Working data
______
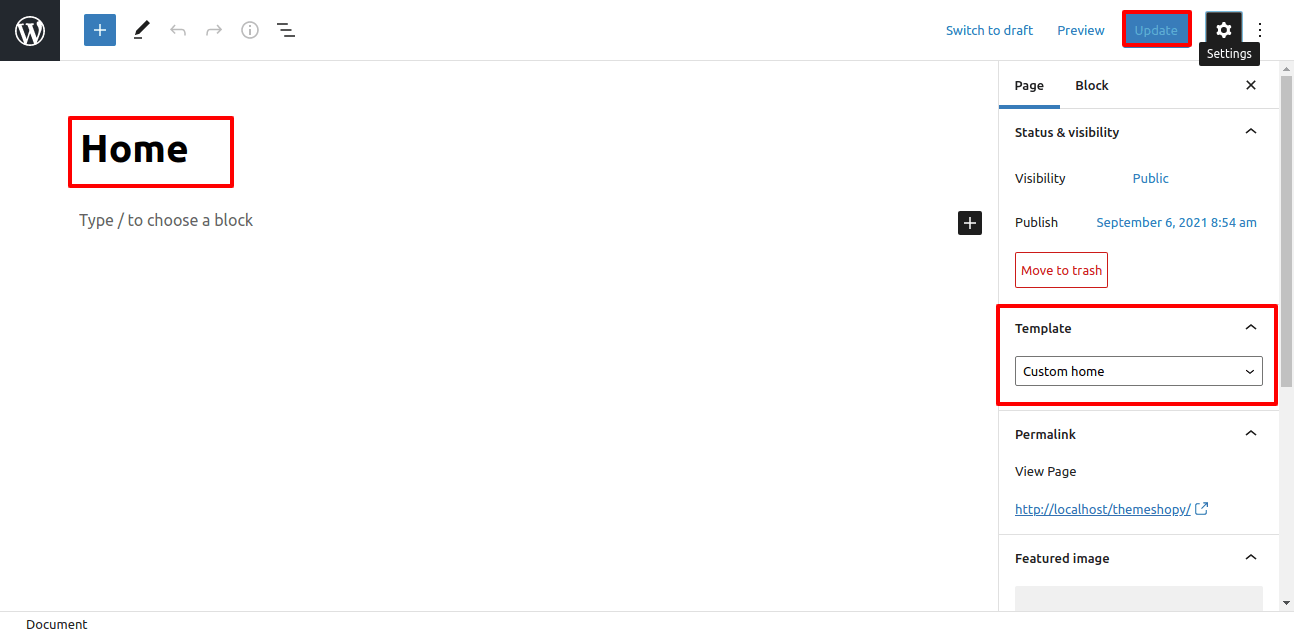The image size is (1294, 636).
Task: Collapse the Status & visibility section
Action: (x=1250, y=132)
______
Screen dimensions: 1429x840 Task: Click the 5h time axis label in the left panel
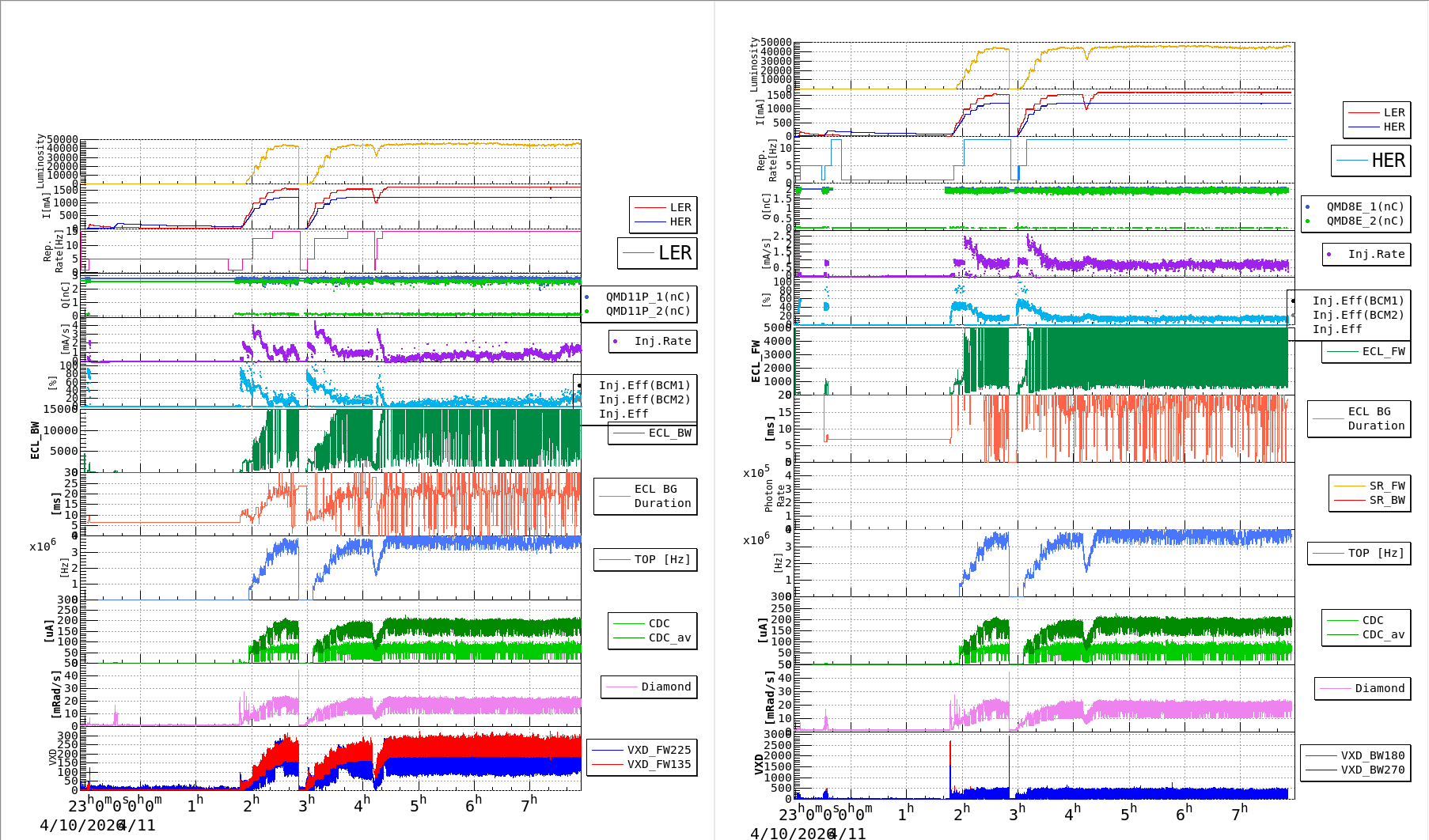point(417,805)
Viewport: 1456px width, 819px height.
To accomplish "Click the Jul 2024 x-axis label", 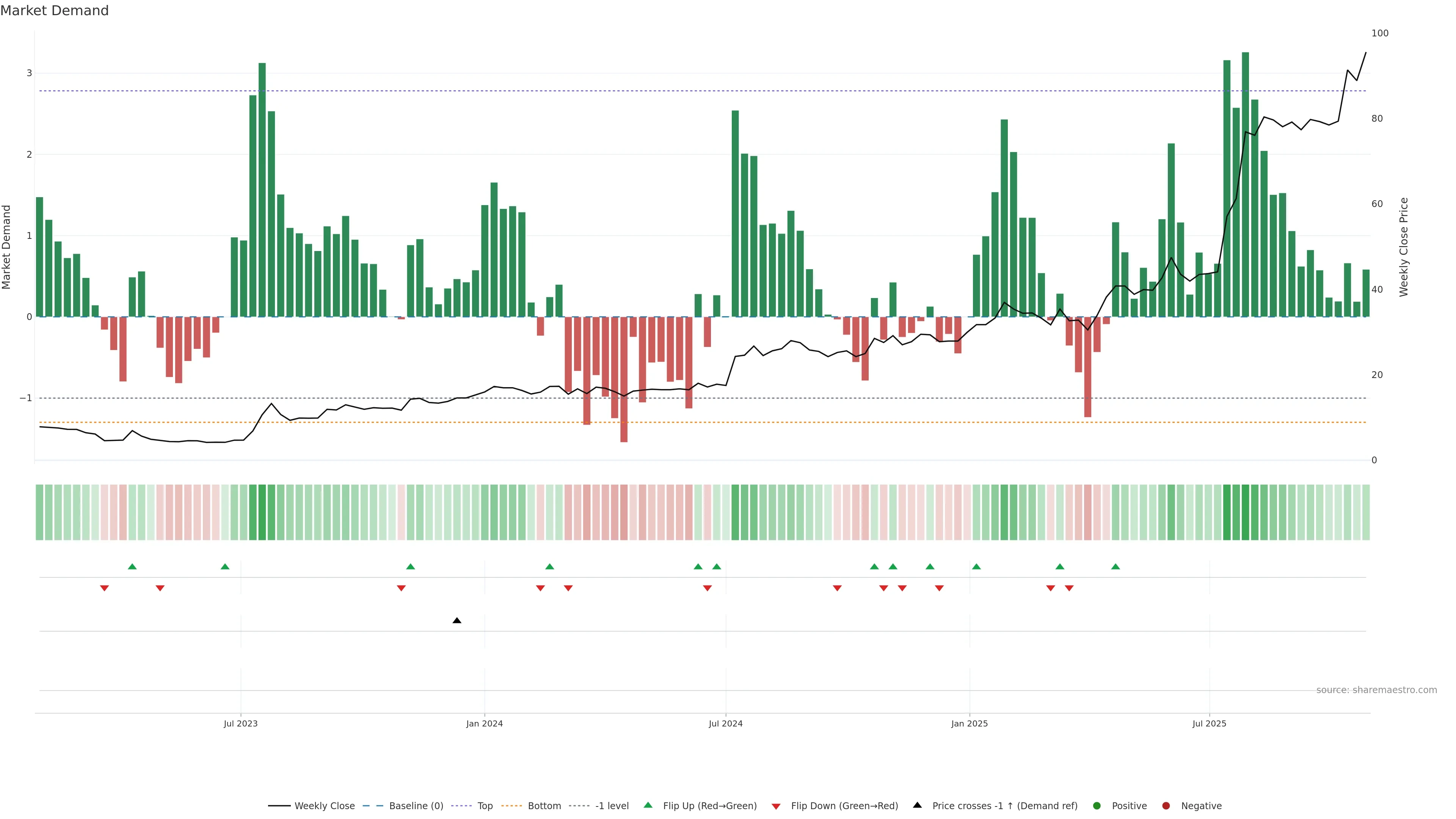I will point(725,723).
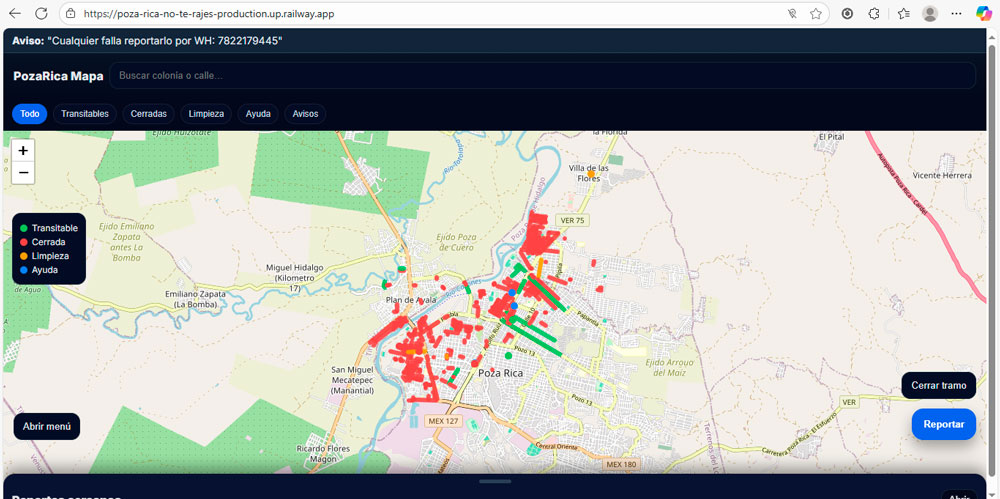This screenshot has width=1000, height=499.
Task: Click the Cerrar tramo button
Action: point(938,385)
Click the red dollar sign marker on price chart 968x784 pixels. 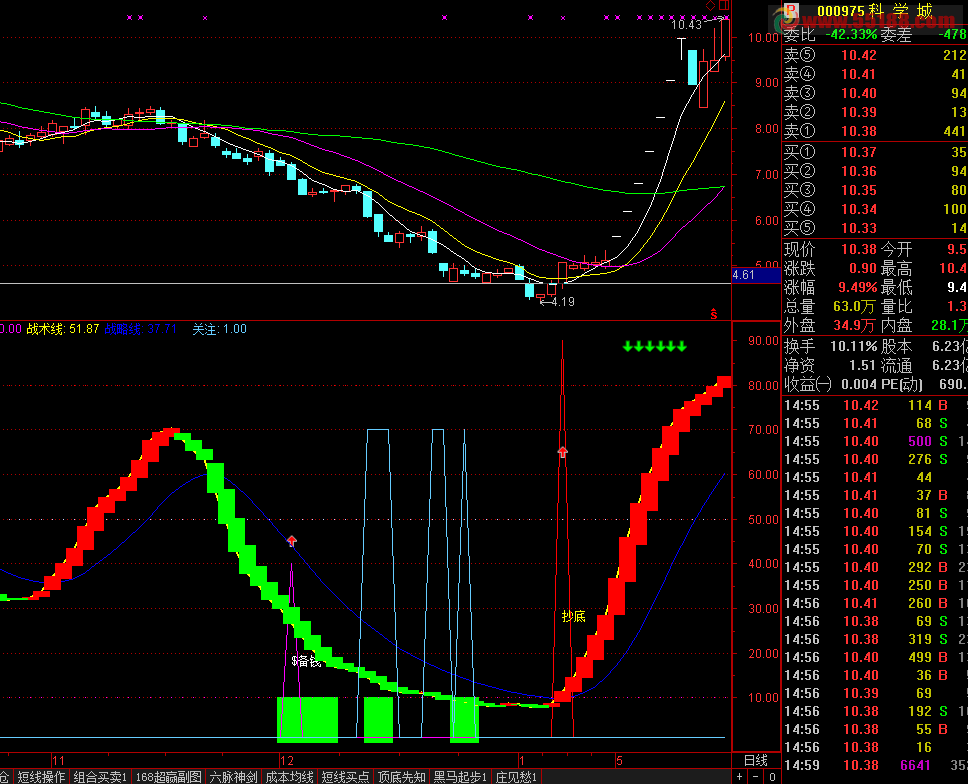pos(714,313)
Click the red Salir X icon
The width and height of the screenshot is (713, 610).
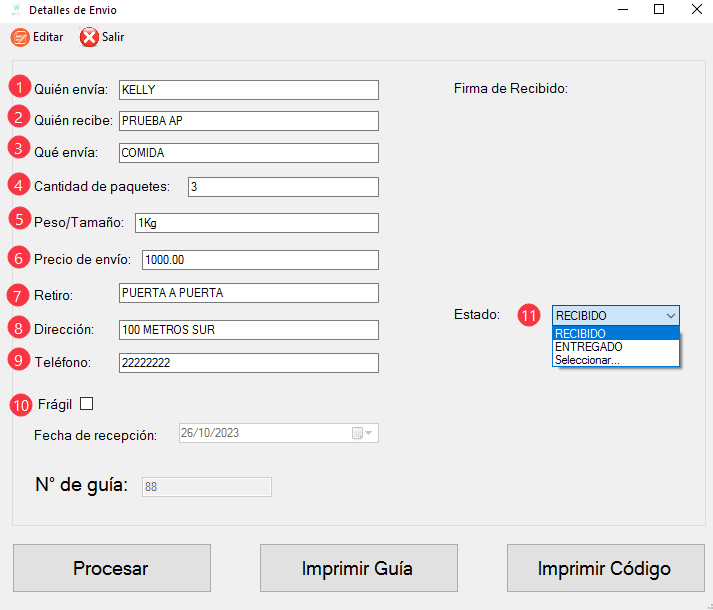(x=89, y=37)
______
The task
Update the stretch of records from the line containing "The image size is (1294, 636)." through the line containing "Action: (x=1250, y=132)", replacing "Collapse" with "Expand" and keeping everything else unchanged. Leave the pictures out of your answer.

Written answer
The image size is (1294, 636).
Task: Expand the Status & visibility section
Action: (x=1250, y=132)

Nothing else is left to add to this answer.